━━━━━ Listed entries ━━━━━
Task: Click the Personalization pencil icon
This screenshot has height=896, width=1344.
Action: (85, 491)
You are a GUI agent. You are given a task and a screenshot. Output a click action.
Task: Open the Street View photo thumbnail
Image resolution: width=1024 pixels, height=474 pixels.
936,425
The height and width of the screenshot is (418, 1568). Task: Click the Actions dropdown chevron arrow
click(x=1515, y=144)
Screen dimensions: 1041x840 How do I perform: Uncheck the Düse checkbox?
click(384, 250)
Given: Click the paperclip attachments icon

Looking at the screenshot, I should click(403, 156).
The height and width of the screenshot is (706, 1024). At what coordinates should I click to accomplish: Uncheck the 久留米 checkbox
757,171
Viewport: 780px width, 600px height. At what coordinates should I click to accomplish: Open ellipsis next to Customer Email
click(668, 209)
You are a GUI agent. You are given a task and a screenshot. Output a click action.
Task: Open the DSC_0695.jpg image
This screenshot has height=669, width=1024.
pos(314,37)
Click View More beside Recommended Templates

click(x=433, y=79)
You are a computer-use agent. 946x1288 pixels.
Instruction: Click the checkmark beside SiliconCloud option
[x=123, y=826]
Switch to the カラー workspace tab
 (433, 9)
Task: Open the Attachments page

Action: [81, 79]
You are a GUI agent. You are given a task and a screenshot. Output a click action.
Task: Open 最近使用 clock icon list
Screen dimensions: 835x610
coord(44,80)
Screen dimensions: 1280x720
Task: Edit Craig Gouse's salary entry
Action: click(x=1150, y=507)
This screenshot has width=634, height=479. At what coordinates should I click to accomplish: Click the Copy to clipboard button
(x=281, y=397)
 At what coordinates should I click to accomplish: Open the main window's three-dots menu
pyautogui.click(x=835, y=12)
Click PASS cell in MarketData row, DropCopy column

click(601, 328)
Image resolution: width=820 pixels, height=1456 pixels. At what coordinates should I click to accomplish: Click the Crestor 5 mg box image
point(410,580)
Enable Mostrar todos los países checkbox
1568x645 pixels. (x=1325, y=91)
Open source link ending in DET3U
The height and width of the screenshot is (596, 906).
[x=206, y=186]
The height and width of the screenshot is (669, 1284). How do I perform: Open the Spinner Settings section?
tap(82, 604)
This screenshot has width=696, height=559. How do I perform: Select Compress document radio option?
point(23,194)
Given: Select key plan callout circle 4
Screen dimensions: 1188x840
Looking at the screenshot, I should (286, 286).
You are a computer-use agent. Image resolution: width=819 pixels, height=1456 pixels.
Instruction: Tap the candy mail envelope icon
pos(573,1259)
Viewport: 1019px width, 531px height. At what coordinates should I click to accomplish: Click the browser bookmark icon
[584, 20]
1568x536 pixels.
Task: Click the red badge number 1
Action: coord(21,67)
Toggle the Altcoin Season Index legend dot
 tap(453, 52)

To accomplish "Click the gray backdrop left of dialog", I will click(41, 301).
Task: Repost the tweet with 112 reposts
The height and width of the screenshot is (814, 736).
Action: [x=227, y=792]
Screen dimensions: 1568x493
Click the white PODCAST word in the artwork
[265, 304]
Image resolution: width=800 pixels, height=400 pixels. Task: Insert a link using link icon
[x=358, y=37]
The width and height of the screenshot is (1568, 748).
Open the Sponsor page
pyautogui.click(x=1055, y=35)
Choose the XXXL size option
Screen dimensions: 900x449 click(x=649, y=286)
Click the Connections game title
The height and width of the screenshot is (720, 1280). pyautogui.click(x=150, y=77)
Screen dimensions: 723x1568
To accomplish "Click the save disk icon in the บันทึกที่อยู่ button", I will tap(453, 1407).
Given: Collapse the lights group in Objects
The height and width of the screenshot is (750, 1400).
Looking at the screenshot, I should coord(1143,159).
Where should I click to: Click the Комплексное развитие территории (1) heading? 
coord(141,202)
━━━━━
## Try it
Exactly reproduce the lines that run from the line with "The height and width of the screenshot is (814, 736)." through the last line of the records, inclusive.

## Solution to this problem
The height and width of the screenshot is (814, 736).
Action: [x=227, y=792]
Screen dimensions: 1568x493
Click the white PODCAST word in the artwork
[265, 304]
Image resolution: width=800 pixels, height=400 pixels. Task: Insert a link using link icon
[x=358, y=37]
The width and height of the screenshot is (1568, 748).
Open the Sponsor page
pyautogui.click(x=1055, y=35)
Choose the XXXL size option
Screen dimensions: 900x449 click(x=649, y=286)
Click the Connections game title
The height and width of the screenshot is (720, 1280). pyautogui.click(x=150, y=77)
Screen dimensions: 723x1568
To accomplish "Click the save disk icon in the บันทึกที่อยู่ button", I will tap(453, 1407).
Given: Collapse the lights group in Objects
The height and width of the screenshot is (750, 1400).
Looking at the screenshot, I should coord(1143,159).
Where should I click to: Click the Комплексное развитие территории (1) heading? 
coord(141,202)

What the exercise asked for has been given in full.